Le Figaro : Vous publiez un rapport sur la règle budgétaire. Quelle a été votre méthode de travail ? Quelles sont vos conclusions ?

Agnès Verdier-Molinié : Nous sommes partis de quatre pays ayant rétabli leurs comptes publics avec des règles et un timing différents: la Suède, la Suisse, le Canada et l’Australie, choisis car réputés exemplaires sur ce point. Nous avons étudié les mesures ayant rendu possibles les périodes de retour à l’équilibre budgétaire. Par exemple, en Suède, on comptait presque 54 % de dette par rapport au PIB en 2000 contre autour de 40 % aujourd’hui ; et malgré le poids de l’État-providence suédois, la règle de 1 % en moyenne d’excédent des comptes publics a permis de revenir à un solde budgétaire positif en moyenne. Même constat en Suisse, où le plafond des dépenses publiques est fixé après l’estimation des recettes avec une règle d’équilibre. Résultat: en Suisse, les comptes publics sont positifs depuis 2005 et la dette publique est passée de 53,4 % du PIB en 2003 à 35 % maintenant.

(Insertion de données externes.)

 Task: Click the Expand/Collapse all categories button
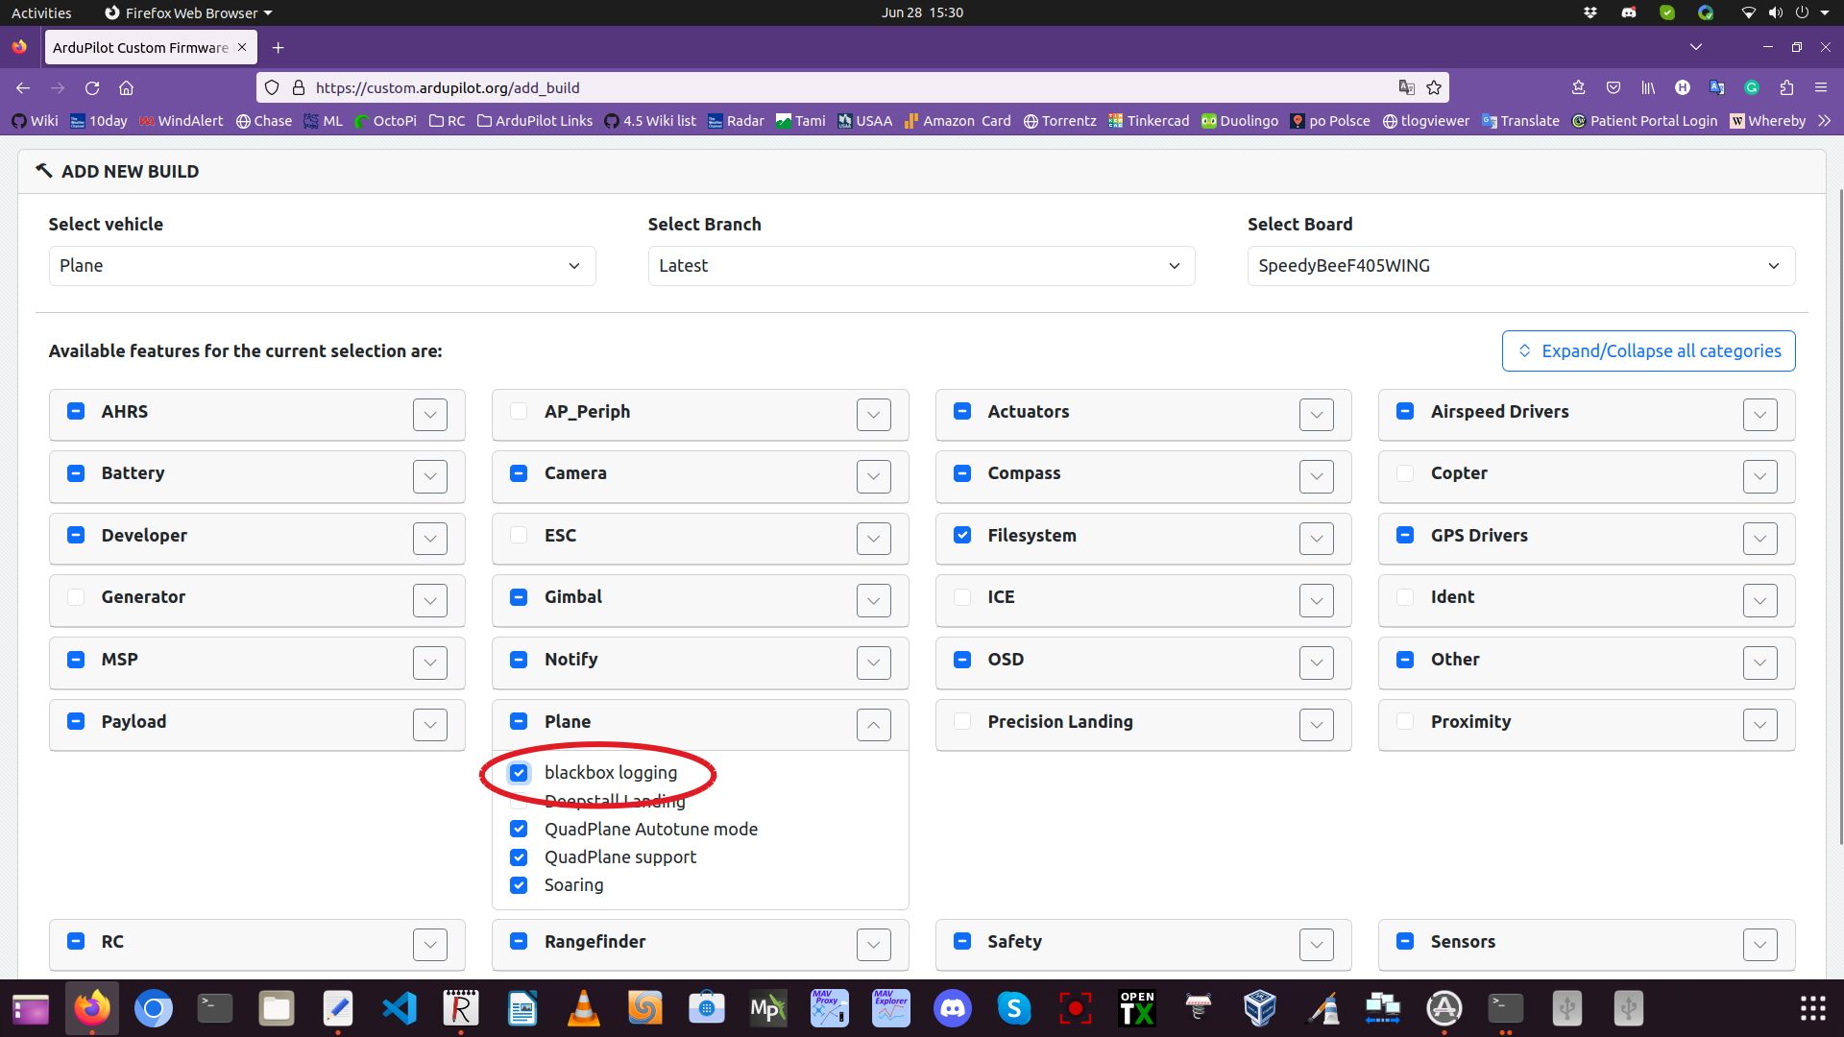[x=1648, y=350]
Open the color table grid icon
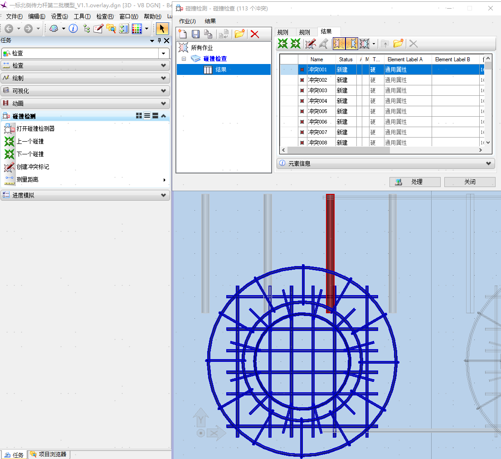Image resolution: width=501 pixels, height=459 pixels. point(136,29)
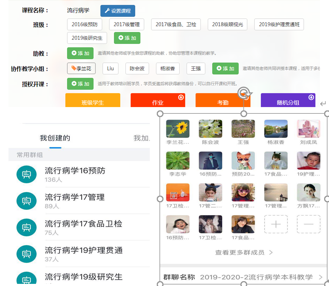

Personne n’a obligé les Suisses ou les Suédois à durcir leurs règles budgétaires. Ils l’ont fait dans le consensus politique pour assurer leur avenir commun. Pour espérer un jour respecter les règles européennes (Maastricht, traité de stabilité budgétaire), la France gagnerait à établir ses propres règles budgétaires. Ces règles, décidées et votées par les Français, seraient moins lointaines que celles de Bruxelles et nous rendraient aussi plus responsables collectivement de la gestion publique. Cela permettrait à la France de dessiner son propre sentier de convergence pour atteindre les objectifs des 3 % de déficit (0,5 de déficit structurel) et 60 % de dette publique par rapport au PIB. Bruxelles nous montre l’arrivée, mais nous avons la responsabilité de décider des moyens pour y parvenir. C’est ce qu’a fait la Suède, qui s’est fixé par exemple un maximum de dette publique à 20 % du PIB en 2025. En France, notre dette publique va flirter dans les prochaines années avec les 97 % du PIB.

Quel que soit les futurs gouvernements, ils devront conduire des politiques d’austérité adaptées à la situation de la France d’aujourd’hui. Il faut notamment s’attaquer à la réduction drastique des dépenses publiques qui sont un frein au développement et à la croissance, et par voie de conséquence, à l’emploi. La France ne coupera pas à une politique de rigueur budgétaire et de réforme de structures qu’elle a différées depuis des décennies ; c’est le prix à payer pour survivre. L’Europe n’est en rien responsable des problèmes de la France.